AIM OF THE TASK:
Copy out, word for word, the records from the line that contains "You are a computer-use agent. Image resolution: width=1366" through the line that contains "pyautogui.click(x=880, y=951)", including both of those lines.

AVAILABLE RECORDS:

--

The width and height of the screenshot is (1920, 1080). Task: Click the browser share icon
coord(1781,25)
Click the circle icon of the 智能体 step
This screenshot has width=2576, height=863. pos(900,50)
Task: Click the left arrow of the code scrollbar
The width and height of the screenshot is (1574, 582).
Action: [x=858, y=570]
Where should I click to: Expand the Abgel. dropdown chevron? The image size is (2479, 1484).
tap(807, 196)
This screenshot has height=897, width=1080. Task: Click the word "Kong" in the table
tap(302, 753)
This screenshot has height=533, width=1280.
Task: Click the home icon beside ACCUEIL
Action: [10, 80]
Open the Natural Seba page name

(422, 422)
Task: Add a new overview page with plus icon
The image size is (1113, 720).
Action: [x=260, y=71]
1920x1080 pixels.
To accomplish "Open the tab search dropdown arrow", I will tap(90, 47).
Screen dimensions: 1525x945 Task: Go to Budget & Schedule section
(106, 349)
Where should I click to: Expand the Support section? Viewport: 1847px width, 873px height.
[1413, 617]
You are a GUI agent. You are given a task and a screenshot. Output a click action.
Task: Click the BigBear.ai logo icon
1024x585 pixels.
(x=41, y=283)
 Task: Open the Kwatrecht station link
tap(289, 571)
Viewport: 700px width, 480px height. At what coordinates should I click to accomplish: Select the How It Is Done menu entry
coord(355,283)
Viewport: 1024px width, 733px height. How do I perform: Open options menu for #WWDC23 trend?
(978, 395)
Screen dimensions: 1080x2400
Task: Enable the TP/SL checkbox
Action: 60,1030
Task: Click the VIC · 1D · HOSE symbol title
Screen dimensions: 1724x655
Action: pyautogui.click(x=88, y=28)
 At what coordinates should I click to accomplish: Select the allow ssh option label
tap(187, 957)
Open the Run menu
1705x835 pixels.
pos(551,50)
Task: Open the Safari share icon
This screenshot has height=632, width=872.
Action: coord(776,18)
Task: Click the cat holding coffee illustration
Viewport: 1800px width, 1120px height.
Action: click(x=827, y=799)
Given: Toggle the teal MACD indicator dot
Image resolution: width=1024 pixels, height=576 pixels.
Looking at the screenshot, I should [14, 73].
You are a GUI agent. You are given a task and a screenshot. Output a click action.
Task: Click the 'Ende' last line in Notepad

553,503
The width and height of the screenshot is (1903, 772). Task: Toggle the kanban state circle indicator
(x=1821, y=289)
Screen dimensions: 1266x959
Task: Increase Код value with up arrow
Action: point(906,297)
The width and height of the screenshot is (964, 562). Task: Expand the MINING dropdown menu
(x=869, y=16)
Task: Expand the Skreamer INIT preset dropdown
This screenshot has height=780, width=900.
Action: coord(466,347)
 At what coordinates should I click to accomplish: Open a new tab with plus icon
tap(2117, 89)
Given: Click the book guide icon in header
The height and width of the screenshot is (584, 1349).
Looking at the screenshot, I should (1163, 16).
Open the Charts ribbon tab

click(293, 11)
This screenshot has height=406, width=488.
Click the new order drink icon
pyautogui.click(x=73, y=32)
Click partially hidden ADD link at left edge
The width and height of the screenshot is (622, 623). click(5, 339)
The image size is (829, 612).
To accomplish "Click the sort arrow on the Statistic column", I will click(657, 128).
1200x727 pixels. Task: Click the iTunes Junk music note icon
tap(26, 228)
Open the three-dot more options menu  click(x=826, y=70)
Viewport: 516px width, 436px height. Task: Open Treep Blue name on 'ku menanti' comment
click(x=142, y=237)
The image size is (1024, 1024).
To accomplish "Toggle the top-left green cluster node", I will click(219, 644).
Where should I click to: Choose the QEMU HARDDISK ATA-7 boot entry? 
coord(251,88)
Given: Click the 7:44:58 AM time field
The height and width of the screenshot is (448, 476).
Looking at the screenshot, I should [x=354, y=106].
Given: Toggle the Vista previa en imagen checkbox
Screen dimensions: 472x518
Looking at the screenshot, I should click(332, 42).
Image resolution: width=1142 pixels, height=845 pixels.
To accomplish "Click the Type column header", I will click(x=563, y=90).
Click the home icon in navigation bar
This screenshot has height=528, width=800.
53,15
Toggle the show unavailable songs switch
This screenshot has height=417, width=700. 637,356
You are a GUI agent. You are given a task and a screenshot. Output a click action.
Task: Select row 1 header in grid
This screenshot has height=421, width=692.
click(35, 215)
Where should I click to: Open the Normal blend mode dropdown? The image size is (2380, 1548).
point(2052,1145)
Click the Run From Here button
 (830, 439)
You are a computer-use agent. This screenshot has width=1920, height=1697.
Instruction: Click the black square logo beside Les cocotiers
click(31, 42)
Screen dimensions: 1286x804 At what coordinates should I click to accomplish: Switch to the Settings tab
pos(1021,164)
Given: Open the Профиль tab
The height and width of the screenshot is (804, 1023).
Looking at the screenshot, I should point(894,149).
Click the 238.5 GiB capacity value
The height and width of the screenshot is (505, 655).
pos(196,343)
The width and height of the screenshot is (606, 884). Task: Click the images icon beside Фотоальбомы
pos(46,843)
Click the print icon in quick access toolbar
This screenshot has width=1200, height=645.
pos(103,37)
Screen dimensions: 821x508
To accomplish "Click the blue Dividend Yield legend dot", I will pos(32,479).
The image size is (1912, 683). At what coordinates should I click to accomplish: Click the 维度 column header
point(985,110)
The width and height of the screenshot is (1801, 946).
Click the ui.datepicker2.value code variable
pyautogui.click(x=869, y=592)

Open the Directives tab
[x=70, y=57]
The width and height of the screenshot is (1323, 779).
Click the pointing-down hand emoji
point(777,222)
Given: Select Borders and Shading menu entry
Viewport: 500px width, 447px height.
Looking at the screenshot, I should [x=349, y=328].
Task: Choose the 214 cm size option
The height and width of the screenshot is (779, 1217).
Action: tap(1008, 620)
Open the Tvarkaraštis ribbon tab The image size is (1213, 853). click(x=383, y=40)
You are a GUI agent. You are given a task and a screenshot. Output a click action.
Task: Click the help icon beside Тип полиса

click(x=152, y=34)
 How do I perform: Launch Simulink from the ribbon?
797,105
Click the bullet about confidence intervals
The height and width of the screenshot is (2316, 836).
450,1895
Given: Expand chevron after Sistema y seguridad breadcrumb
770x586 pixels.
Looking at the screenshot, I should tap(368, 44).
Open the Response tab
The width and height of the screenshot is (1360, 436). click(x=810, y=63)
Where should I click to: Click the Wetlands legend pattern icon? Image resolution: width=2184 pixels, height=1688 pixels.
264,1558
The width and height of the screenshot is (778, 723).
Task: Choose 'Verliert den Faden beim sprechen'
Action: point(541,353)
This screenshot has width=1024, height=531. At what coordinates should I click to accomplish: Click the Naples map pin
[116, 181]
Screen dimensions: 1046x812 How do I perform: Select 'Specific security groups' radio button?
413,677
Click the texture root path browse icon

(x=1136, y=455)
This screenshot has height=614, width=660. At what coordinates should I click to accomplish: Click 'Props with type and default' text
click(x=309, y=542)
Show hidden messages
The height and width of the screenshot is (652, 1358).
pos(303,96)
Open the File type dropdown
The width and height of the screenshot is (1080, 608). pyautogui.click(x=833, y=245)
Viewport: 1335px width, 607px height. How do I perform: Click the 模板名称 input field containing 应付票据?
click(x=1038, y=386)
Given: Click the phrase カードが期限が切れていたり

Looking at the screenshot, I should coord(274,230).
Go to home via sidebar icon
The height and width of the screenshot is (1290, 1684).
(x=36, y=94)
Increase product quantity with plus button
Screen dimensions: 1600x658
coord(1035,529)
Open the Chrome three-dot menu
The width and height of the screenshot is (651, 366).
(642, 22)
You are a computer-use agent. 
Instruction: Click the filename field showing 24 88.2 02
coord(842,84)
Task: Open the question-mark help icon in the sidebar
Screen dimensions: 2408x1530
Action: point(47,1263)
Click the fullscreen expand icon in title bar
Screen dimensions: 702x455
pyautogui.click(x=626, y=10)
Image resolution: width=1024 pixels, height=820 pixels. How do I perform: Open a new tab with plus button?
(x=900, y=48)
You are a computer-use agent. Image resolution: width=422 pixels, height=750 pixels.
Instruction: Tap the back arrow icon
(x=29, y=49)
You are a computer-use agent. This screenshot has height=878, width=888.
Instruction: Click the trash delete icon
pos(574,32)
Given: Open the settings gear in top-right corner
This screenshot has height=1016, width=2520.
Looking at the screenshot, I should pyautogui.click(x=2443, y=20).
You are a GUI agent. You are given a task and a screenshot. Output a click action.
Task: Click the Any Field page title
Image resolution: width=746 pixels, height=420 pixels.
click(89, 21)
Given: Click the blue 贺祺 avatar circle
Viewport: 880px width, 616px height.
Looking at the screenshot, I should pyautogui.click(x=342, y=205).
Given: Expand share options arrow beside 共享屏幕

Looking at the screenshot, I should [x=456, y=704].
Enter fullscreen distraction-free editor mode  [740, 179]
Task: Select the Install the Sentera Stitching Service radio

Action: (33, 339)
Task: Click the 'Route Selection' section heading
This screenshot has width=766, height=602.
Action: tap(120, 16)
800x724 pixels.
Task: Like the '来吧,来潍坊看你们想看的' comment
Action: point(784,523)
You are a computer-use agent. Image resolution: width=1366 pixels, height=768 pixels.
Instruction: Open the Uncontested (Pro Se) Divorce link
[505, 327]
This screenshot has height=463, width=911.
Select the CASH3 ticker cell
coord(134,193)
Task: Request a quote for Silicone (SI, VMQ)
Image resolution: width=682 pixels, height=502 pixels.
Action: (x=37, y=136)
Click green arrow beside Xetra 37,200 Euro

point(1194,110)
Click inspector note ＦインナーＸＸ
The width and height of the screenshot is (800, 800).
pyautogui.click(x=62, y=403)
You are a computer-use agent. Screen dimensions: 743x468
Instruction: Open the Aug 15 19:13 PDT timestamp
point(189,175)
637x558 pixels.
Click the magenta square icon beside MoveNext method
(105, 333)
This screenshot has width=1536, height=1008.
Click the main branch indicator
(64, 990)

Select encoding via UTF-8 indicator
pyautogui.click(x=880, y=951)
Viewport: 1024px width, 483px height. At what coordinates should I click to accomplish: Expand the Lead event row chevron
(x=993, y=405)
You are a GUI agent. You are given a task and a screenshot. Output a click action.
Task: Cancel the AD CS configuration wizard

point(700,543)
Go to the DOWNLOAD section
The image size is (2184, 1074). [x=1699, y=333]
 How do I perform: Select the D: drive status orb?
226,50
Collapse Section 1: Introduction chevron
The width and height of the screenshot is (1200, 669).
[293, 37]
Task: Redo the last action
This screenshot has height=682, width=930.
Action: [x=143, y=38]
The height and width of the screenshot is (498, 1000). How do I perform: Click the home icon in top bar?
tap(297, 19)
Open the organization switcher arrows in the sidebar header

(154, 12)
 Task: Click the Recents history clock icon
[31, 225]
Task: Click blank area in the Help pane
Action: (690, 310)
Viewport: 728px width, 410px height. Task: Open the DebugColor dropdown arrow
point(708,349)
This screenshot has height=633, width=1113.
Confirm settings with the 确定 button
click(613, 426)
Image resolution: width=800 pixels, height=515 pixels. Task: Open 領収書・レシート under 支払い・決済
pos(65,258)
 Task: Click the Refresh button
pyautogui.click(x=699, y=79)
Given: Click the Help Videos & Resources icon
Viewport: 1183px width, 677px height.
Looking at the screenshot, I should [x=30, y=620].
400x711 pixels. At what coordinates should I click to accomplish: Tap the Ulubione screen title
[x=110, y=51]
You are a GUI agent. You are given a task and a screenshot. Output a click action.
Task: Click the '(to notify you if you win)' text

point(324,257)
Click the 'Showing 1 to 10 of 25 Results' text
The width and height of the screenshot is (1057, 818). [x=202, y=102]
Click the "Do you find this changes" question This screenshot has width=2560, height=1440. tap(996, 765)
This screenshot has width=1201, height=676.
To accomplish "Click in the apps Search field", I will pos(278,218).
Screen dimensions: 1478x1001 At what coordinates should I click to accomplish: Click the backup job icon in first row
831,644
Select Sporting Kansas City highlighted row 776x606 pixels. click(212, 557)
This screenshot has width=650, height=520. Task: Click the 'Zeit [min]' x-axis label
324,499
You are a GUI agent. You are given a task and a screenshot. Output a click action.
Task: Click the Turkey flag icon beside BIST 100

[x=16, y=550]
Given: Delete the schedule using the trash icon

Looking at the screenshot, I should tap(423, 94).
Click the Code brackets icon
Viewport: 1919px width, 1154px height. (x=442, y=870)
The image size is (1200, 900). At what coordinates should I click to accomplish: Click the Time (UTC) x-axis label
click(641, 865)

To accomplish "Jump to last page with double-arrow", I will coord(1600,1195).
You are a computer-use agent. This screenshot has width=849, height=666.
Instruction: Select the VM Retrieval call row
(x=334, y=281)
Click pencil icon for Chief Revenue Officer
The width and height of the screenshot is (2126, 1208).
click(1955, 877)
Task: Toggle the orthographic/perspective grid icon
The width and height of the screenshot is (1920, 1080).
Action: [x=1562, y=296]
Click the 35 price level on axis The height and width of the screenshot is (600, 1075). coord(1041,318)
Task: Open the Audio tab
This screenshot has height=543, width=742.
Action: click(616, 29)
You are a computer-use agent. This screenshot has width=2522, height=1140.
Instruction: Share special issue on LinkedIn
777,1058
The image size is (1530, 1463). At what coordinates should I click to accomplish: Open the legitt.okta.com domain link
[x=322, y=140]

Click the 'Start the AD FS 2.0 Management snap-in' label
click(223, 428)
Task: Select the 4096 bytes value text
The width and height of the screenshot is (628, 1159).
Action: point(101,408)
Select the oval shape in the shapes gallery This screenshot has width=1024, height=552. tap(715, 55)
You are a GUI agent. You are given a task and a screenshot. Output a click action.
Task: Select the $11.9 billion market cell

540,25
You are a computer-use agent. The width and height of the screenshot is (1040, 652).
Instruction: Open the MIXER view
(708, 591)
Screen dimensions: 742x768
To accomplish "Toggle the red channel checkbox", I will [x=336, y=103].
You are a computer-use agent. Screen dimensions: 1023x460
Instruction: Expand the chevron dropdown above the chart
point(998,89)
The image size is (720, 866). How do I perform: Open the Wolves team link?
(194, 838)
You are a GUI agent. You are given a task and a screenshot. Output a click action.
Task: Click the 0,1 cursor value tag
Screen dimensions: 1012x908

--

IN RESPONSE:
You are a computer-use agent. Image resolution: width=1366 pixels, height=768 pixels.
Instruction: Open the Uncontested (Pro Se) Divorce link
[505, 327]
This screenshot has height=463, width=911.
Select the CASH3 ticker cell
coord(134,193)
Task: Request a quote for Silicone (SI, VMQ)
Image resolution: width=682 pixels, height=502 pixels.
Action: (x=37, y=136)
Click green arrow beside Xetra 37,200 Euro

point(1194,110)
Click inspector note ＦインナーＸＸ
The width and height of the screenshot is (800, 800).
pyautogui.click(x=62, y=403)
You are a computer-use agent. Screen dimensions: 743x468
Instruction: Open the Aug 15 19:13 PDT timestamp
point(189,175)
637x558 pixels.
Click the magenta square icon beside MoveNext method
(105, 333)
This screenshot has width=1536, height=1008.
Click the main branch indicator
(64, 990)

Select encoding via UTF-8 indicator
pyautogui.click(x=880, y=951)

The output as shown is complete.